**Problem:** Rewrite the records below, between the lines holding "Identify the location" and "(304, 429).", inclusive, as a two-column CSV with the columns instruction and response, one row per record. Put each in a single quoted field with line breaks replaced by spaces, and leave out the pictures.

**Records provided:**
▬▬▬

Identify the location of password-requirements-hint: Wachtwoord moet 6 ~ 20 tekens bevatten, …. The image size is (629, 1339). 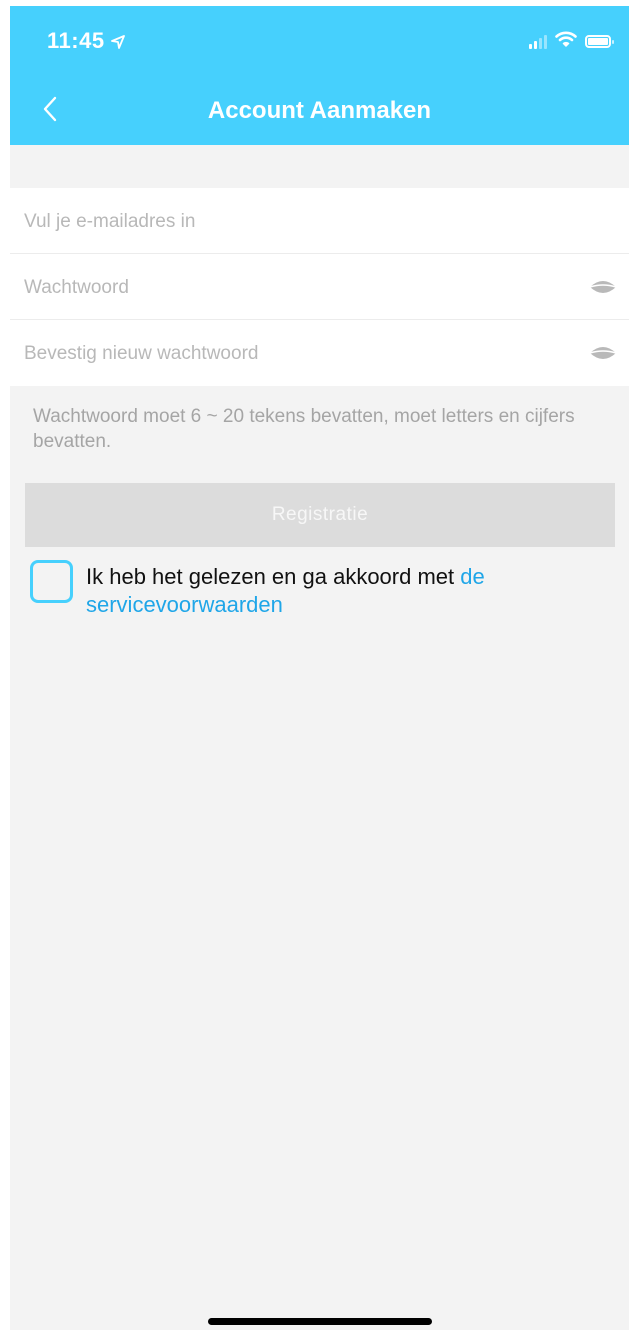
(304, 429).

▬▬▬

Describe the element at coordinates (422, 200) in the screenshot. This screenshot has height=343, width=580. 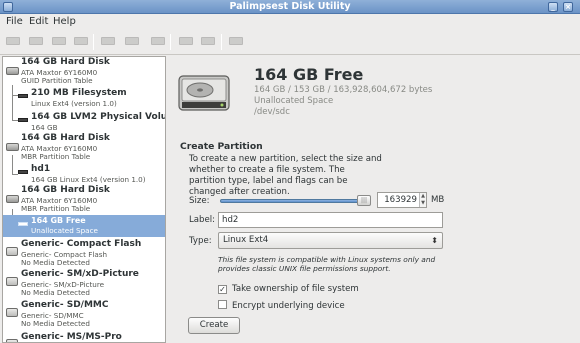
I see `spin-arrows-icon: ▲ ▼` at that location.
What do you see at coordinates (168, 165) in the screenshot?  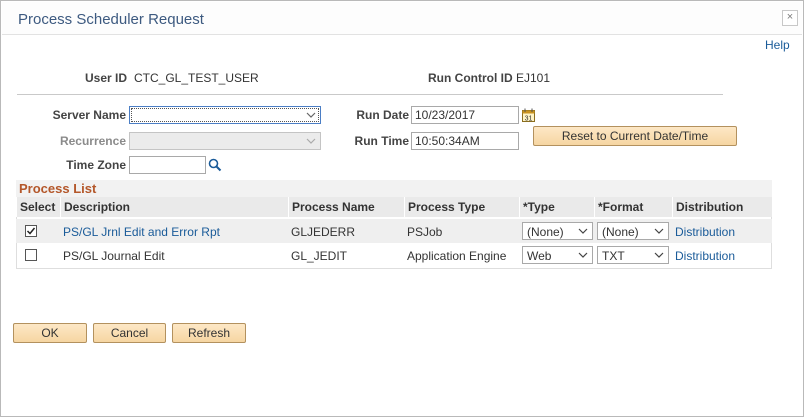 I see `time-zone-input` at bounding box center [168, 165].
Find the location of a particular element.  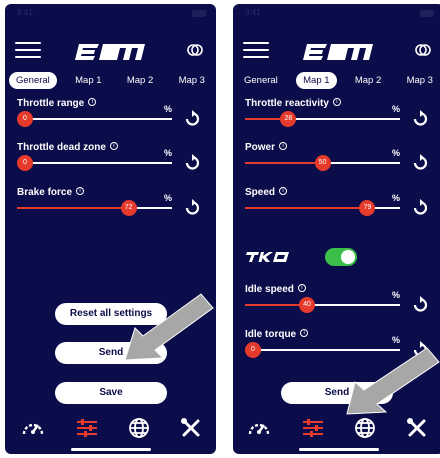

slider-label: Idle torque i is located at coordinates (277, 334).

▬▬▬

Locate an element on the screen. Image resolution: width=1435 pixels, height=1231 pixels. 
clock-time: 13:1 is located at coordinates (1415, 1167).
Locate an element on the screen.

▬▬▬

**Result for this exercise:**
instruction,response
"Identify the location of password-requirements-hint: Wachtwoord moet 6 ~ 20 tekens bevatten, …. The image size is (629, 1339).","(304, 429)."